Source text =
.....
ISHR Seminar – Dr Michelle Brock

Morag Allan Campbell
Saturday 1 October 2016

The next ISHR seminar will take place on Thursday 13 October (Week 5).  A joint seminar with Reformation Studies, the speaker will be Dr Michelle Brock of Washington and Lee University, who will present ‘”The people readily obeyed the minister”: Life and worship in a covenanting town, 1638-1660’.

The seminar will be held in the New Seminar Room, St John’s House, 71 South Street, St Andrews at 5.30pm.  Drinks and nibbles will served from 5.15pm.

In late summer, 1647, the plague struck Ayr, a royal burgh in southwest Scotland. This was not the first time the disease had afflicted the town, nor was this the worst its people had seen of the scourge. In fact, plague might have come and gone with the usual, resigned response—prevention and quarantine, fasting and prayer— typical of communities familiar with such afflictions. Instead, the comparatively minor episode was parlayed by minister William Adair into a week-long, mass confession revolving around a series of dramatic meetings and sermons. While historians such as Leigh Eric Schmidt and David Underdown have detailed similarly intense moments of repentance and revival in the British world, history has given little more than a footnote to the episode at Ayr, or to Adair, a dogmatic covenanter who served as minister there for a remarkable four decades. This paper explores the events of and surrounding the outbreak of plague in 1647 to suggest new insights into life, worship, and the power of the pulpit in covenanting Scotland.

Michelle D. Brock is Assistant Professor of British History at Washington and Lee University in Virginia, USA. This term, she is also a research fellow with ISHR and Reformation Studies at St. Andrews. She is the author of Satan and the Scots: The Devil in Post-Reformation Scotland, ca. 1560-1700 (St. Andrews Studies in Reformation History, Ashgate, 2016), and is working on a new project on sermons and sermon-going in early modern Scotland.
.....
(Stored records)
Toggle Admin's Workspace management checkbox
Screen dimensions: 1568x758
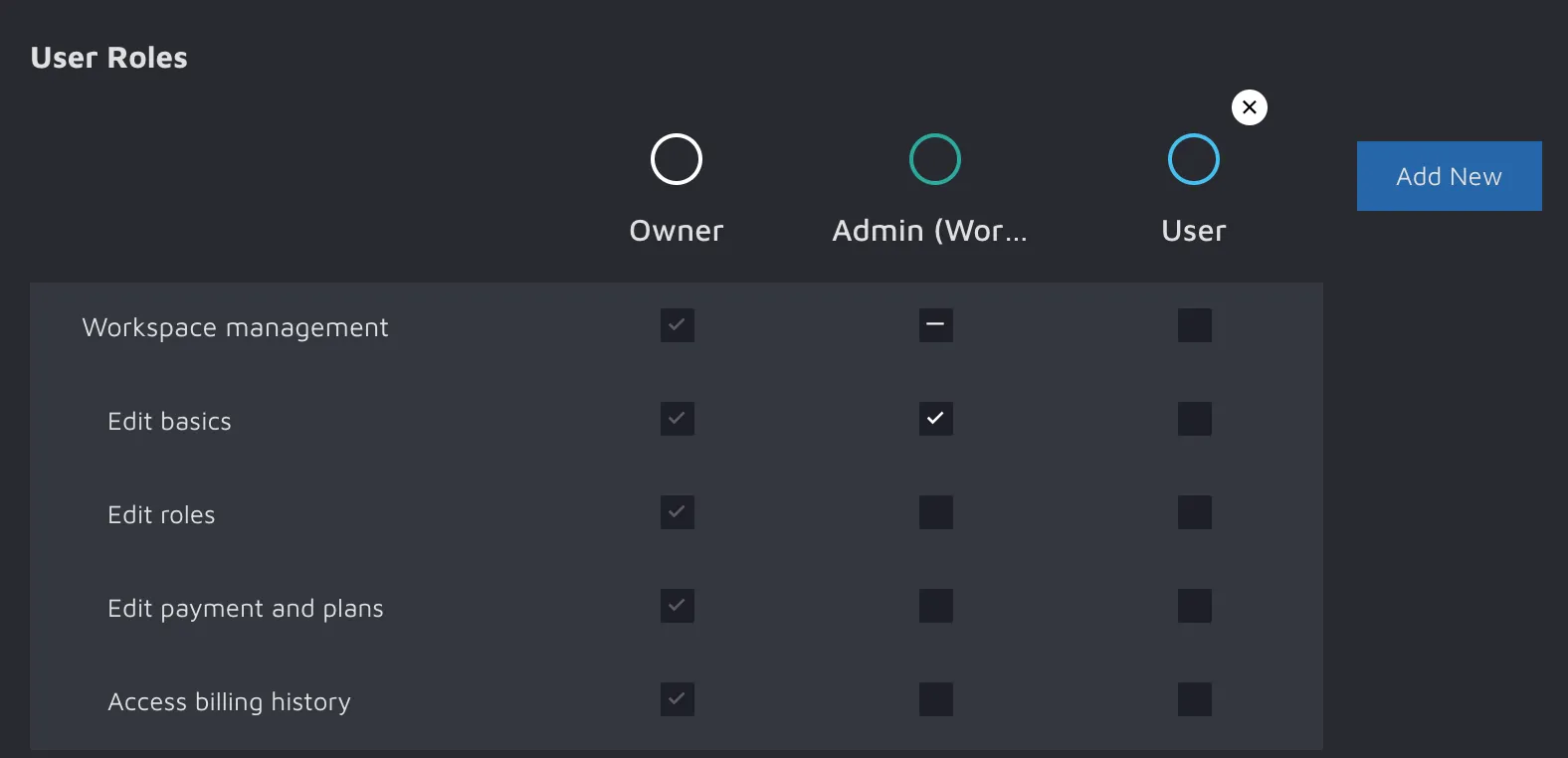pos(935,325)
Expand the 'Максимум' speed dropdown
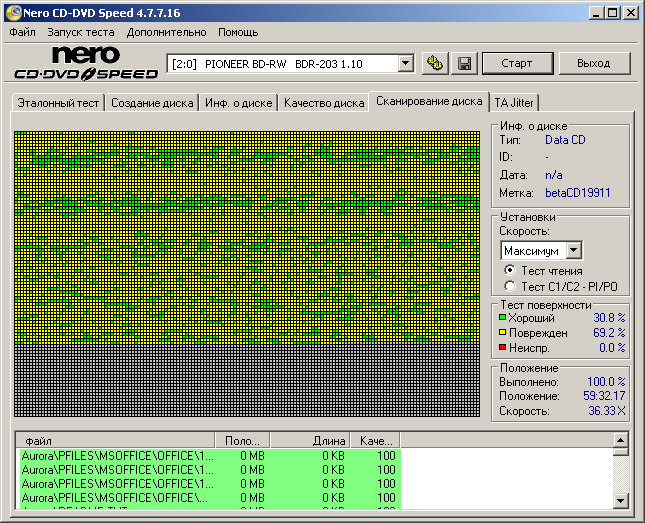Viewport: 645px width, 523px height. [573, 250]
.....
Your objective = Extract the passage of the seminar announcement starting at "Morag Allan Campbell" and ending at "served from 5.15pm.". The records stand apart from the seminar announcement and are separate material.

Your response =
Morag Allan Campbell
Saturday 1 October 2016

The next ISHR seminar will take place on Thursday 13 October (Week 5).  A joint seminar with Reformation Studies, the speaker will be Dr Michelle Brock of Washington and Lee University, who will present ‘”The people readily obeyed the minister”: Life and worship in a covenanting town, 1638-1660’.

The seminar will be held in the New Seminar Room, St John’s House, 71 South Street, St Andrews at 5.30pm.  Drinks and nibbles will served from 5.15pm.